The CEO of French hosting and cloud computing company OVH has promised his company will stick to the cloud, and not compete with its own customers.
In a dig at hyperscalers like Amazon, Alibaba and Google, whose businesses are myriad, Octave Klaba highlighted the fact that turning to those companies can mean subsidizing entities that aim to take your business.
I’m not going to do anything you can do. Better?
“You might have a very good business, but if you choose a cloud provider that says ’okay it’s a good business you are doing and I can do this same business on my own,’ maybe it’s not the best choice for you,” Klaba said in a keynote at Data Centre World in London.
“If your cloud provider can be, in the future, your competitor, what are the choices you have to make today? OVH’s business is cloud.

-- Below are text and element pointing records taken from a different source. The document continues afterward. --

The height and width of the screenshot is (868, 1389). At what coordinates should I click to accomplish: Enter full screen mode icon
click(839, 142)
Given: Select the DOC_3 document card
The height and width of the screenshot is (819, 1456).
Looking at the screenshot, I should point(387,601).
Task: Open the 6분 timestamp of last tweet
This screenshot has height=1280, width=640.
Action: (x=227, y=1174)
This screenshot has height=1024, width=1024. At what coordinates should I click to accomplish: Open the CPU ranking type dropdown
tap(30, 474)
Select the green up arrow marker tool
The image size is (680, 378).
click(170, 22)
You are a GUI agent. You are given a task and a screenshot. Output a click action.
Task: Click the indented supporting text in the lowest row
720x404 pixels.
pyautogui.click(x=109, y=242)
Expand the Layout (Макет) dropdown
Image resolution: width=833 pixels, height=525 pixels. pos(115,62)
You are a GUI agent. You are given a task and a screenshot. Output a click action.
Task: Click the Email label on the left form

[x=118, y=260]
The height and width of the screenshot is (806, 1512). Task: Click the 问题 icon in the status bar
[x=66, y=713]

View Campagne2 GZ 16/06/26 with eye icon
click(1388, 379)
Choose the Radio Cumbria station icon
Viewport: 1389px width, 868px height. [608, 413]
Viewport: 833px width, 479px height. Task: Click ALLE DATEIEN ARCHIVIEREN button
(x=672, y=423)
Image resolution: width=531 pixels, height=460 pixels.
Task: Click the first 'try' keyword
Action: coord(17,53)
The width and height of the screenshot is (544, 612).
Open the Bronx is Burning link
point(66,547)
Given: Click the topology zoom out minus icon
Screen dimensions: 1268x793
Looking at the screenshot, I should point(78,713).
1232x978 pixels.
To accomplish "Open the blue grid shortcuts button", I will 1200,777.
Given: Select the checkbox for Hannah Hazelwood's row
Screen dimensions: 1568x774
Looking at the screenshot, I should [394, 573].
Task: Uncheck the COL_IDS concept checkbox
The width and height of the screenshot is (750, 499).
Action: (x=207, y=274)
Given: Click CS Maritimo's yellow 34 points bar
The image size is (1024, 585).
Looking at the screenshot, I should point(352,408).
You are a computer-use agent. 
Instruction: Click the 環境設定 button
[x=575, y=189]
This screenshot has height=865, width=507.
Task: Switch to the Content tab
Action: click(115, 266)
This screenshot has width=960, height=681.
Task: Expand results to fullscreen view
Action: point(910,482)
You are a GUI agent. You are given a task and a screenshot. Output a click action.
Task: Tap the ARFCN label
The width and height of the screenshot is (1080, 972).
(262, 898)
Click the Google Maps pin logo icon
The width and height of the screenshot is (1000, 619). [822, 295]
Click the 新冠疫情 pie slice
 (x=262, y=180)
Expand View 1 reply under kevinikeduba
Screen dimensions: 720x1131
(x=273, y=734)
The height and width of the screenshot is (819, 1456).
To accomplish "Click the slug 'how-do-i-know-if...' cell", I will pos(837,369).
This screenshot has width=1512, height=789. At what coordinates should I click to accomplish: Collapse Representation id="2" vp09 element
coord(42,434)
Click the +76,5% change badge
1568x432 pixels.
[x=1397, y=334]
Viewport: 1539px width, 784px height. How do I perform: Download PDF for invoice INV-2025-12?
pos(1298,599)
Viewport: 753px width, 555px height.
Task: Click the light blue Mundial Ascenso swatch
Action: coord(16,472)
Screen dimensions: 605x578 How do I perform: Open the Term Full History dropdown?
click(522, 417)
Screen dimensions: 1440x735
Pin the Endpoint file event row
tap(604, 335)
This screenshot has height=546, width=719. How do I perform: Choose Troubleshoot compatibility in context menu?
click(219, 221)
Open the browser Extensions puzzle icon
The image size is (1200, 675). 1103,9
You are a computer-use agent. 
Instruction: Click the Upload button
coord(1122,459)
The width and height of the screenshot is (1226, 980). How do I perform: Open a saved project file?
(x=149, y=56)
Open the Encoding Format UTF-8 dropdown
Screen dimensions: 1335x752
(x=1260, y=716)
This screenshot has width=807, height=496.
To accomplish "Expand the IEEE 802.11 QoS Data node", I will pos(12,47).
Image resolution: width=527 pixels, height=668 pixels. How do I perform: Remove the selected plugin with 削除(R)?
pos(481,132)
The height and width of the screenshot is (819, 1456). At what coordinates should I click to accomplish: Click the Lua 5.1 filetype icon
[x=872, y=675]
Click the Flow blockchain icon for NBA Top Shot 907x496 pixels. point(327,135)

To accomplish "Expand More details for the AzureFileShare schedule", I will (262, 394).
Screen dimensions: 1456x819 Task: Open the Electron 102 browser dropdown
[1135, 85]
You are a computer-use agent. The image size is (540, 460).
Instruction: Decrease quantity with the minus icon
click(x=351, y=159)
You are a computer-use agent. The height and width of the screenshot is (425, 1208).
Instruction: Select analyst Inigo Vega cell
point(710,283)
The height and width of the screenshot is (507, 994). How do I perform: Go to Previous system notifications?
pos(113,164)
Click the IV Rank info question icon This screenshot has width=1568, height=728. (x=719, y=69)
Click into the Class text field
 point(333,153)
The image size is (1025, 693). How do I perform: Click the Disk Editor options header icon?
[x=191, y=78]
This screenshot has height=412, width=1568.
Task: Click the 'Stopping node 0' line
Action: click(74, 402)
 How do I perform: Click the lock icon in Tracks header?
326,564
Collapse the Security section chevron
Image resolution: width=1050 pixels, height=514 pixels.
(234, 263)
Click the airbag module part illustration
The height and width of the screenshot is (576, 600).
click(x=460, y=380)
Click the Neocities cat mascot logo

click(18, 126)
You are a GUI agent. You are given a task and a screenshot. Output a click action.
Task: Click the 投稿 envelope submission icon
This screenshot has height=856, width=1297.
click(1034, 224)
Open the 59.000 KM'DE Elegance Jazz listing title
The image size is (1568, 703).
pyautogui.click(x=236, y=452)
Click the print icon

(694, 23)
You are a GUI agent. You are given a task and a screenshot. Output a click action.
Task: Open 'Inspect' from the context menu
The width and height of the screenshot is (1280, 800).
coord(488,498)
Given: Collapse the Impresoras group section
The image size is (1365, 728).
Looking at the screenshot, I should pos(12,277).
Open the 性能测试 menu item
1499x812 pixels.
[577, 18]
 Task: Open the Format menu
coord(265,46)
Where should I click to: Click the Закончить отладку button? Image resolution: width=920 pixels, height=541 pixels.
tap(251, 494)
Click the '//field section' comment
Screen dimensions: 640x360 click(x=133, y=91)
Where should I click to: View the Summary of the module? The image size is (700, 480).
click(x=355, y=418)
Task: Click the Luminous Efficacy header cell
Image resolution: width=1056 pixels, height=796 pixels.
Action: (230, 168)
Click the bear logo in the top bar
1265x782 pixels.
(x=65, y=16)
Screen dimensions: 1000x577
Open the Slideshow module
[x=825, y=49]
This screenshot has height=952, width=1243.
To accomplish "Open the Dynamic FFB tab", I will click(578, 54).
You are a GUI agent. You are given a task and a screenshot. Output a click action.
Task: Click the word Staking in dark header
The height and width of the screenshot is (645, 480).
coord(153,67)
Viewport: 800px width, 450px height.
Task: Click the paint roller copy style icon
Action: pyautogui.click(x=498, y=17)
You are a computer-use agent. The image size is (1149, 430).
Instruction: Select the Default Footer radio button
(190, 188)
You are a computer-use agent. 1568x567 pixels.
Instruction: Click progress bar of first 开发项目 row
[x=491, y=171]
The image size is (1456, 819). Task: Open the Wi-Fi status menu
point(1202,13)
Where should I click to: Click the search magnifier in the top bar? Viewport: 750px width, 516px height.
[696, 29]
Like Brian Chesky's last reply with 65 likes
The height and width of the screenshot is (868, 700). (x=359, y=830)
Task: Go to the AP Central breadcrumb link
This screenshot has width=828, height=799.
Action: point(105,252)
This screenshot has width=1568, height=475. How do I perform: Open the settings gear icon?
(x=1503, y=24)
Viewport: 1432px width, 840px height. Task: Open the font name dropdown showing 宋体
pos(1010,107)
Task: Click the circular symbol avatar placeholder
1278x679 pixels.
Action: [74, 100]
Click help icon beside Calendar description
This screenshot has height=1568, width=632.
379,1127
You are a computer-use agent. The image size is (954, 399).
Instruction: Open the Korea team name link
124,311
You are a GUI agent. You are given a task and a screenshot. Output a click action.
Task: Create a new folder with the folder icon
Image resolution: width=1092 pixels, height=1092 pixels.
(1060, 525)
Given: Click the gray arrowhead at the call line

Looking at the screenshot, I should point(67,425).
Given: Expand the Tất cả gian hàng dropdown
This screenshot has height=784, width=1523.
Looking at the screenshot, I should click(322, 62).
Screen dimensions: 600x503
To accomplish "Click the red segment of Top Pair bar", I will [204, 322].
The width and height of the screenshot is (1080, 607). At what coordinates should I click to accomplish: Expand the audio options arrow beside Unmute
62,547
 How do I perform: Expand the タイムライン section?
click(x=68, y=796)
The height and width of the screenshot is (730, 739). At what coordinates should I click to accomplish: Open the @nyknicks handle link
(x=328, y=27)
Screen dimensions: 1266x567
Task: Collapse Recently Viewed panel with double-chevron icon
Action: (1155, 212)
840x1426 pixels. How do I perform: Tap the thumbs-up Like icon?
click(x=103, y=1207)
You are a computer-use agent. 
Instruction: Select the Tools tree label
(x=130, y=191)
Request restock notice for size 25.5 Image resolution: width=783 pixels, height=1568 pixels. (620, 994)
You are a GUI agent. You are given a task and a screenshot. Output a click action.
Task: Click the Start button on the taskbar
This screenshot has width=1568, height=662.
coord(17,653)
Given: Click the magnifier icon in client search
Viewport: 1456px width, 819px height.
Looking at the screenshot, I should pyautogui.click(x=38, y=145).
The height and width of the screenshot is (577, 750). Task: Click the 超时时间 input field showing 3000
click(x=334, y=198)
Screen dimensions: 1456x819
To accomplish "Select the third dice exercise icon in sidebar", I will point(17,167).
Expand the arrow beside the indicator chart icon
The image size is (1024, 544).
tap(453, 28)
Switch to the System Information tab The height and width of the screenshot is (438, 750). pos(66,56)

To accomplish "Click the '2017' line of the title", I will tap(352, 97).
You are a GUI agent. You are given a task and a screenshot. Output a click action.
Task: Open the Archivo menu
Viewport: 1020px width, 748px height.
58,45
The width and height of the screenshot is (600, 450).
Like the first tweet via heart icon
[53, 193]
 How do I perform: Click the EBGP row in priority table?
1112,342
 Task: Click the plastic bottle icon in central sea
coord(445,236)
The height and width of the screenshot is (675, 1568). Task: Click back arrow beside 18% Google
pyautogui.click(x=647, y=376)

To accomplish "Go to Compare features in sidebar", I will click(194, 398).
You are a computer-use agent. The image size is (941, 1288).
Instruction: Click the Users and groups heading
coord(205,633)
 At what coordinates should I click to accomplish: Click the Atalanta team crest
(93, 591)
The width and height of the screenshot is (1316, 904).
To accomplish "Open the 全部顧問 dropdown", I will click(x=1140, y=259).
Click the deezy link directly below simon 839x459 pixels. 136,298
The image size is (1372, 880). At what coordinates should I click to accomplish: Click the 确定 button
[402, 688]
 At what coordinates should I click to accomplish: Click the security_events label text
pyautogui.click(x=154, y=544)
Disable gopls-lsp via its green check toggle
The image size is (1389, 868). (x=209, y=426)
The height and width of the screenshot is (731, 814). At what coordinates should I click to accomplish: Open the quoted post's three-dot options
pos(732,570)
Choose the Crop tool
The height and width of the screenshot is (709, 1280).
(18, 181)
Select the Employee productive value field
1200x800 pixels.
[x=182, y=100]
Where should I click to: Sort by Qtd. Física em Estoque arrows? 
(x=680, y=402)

We will never do anything else except cloud, and we will never be in competition with you, with the business that you are doing.
“That’s not always the case with [service] providers in the world, and you see every day, every month, the new announcement of the cloud providers, the big giants of the Internet, that they are just going and going after your business.”
Concerns about funding a competitor are thought to be the reason for US retailer Target recently shifting away from Amazon Web Services, after Amazon acquired grocery chain Whole Foods, and why Walmart made considerable efforts to diversify its cloud portfolio.
Klaba also noted that “OVH is the only European company that provides cloud services on the global scale,” adding, “we just invested $1.5bn in infrastructure - 300,000 servers deployed, 27 data centers across 12 locations on three continents, 13Tbps of network capacity, 32 PoPs.
“It’s a lot of responsibility in the choice of the cloud provider, we believe we can be an alternative cloud on the market,” he said.